╭─ Excerpted passage

Load testing is one of those things every team says they do and almost no one does right. Running k6 run script.js on your laptop against staging is not a load test — it’s a prayer. Your laptop will saturate its NIC, your OS will throttle sockets, and you’ll spend three hours debugging the tool instead of the system under test.
The real answer is distributed load generation: dozens of k6 instances firing in parallel, coordinated, with centralized output. That’s exactly what the k6 Operator solves. It gives you a Kubernetes-native way to spin up arbitrarily large test fleets via a single kubectl apply.
Official repo: https://github.com/grafana/k6-operator
Why k6, Why Kubernetes
k6 is the sensible choice for modern load testing. The scripting model is TypeScript-flavored JavaScript, the binary is a single statically-linked Go executable, and the output options are genuinely good — Prometheus remote write, InfluxDB, Datadog, CloudWatch, stdout JSON. It doesn’t spin up a JVM, it doesn’t need a GUI, and it doesn’t require a license key to do anything useful.
The problem is single-node throughput. A single k6 instance can realistically push somewhere between 3,000 and 30,000 RPS depending on the test complexity and the machine. If you’re trying to simulate 200,000 concurrent users hammering your checkout service, you need a fleet.

╰─
╭─ Entries shown

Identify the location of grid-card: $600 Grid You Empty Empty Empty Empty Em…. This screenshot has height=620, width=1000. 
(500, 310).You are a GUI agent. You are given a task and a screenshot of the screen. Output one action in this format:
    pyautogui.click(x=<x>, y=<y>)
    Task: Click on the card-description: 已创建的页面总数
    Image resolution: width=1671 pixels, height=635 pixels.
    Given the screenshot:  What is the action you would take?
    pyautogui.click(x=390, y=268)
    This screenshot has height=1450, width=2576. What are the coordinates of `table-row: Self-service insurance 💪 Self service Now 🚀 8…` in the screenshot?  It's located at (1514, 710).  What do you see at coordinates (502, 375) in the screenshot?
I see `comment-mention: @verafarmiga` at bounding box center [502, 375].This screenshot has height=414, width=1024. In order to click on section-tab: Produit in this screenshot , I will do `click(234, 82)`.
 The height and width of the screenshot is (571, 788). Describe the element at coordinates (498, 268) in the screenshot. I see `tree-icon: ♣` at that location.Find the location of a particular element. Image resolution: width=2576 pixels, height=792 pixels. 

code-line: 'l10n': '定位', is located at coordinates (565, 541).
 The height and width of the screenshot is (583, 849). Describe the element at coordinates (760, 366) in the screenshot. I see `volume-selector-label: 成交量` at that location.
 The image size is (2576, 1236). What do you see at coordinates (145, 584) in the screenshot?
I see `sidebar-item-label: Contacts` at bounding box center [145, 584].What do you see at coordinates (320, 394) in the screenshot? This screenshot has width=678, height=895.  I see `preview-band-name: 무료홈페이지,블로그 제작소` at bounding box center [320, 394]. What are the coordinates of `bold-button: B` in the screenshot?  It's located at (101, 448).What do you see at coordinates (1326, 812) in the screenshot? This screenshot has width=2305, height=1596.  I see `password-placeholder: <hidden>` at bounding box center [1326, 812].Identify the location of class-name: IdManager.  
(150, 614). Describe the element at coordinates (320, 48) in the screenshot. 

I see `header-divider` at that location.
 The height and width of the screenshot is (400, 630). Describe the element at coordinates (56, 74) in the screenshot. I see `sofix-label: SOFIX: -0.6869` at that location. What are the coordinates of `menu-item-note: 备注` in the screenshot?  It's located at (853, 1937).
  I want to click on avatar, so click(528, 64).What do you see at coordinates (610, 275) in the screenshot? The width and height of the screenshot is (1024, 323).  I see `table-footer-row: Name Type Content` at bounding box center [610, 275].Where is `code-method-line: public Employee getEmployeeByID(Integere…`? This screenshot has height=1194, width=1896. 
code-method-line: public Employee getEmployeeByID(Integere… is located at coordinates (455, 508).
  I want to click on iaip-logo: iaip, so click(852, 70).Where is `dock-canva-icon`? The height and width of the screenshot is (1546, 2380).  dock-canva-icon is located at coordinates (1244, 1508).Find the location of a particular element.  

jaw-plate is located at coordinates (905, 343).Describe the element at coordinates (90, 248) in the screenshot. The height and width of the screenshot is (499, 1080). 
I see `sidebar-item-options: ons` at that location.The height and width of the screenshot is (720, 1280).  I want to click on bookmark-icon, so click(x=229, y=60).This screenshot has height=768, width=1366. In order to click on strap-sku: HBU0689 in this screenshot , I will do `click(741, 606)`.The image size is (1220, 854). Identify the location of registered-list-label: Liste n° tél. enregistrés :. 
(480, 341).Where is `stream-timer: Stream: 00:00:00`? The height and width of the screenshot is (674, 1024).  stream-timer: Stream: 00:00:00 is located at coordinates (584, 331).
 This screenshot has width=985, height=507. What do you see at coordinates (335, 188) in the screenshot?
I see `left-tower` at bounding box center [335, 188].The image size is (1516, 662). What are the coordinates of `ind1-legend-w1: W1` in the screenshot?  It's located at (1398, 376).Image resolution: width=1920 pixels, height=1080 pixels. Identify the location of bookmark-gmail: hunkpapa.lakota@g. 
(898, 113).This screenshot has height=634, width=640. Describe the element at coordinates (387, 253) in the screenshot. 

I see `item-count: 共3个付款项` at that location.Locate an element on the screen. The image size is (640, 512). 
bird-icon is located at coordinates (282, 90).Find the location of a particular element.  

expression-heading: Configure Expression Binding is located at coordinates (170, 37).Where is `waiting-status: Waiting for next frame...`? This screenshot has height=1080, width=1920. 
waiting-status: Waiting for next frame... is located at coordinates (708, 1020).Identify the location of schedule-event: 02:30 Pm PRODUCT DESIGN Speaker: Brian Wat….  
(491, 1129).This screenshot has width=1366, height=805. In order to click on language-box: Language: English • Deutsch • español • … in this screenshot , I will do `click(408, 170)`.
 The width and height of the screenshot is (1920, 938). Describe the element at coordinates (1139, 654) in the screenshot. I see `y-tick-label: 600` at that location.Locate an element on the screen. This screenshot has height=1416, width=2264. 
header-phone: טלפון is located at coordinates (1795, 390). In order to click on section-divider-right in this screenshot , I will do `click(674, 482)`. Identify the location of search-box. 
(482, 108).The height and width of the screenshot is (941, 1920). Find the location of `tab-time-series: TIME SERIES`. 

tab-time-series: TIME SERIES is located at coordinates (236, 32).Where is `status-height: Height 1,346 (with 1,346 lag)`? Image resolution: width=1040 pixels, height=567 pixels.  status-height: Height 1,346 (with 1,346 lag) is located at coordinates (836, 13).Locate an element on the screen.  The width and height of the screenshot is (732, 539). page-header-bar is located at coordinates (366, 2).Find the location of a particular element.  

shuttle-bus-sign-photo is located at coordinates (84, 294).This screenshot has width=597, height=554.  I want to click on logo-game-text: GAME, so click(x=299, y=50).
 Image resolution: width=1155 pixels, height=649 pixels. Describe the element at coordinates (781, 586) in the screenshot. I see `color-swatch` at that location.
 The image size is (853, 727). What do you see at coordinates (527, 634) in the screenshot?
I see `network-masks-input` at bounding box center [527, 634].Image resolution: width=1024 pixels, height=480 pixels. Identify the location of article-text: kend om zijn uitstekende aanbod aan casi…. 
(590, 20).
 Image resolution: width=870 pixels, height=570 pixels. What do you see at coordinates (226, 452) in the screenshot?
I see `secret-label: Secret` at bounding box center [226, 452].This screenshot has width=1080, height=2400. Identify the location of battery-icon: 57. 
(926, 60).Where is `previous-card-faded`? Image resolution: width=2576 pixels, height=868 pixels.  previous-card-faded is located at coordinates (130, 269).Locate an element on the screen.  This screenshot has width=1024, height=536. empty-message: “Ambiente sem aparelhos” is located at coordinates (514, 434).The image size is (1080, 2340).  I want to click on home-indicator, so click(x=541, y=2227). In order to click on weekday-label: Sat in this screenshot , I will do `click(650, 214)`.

╰─

Task requirements: Quote word for word from the k6 load-testing passage above, starting at "Load testing is" and ending at "single kubectl apply.".

Answer to this exercise:
Load testing is one of those things every team says they do and almost no one does right. Running k6 run script.js on your laptop against staging is not a load test — it’s a prayer. Your laptop will saturate its NIC, your OS will throttle sockets, and you’ll spend three hours debugging the tool instead of the system under test.
The real answer is distributed load generation: dozens of k6 instances firing in parallel, coordinated, with centralized output. That’s exactly what the k6 Operator solves. It gives you a Kubernetes-native way to spin up arbitrarily large test fleets via a single kubectl apply.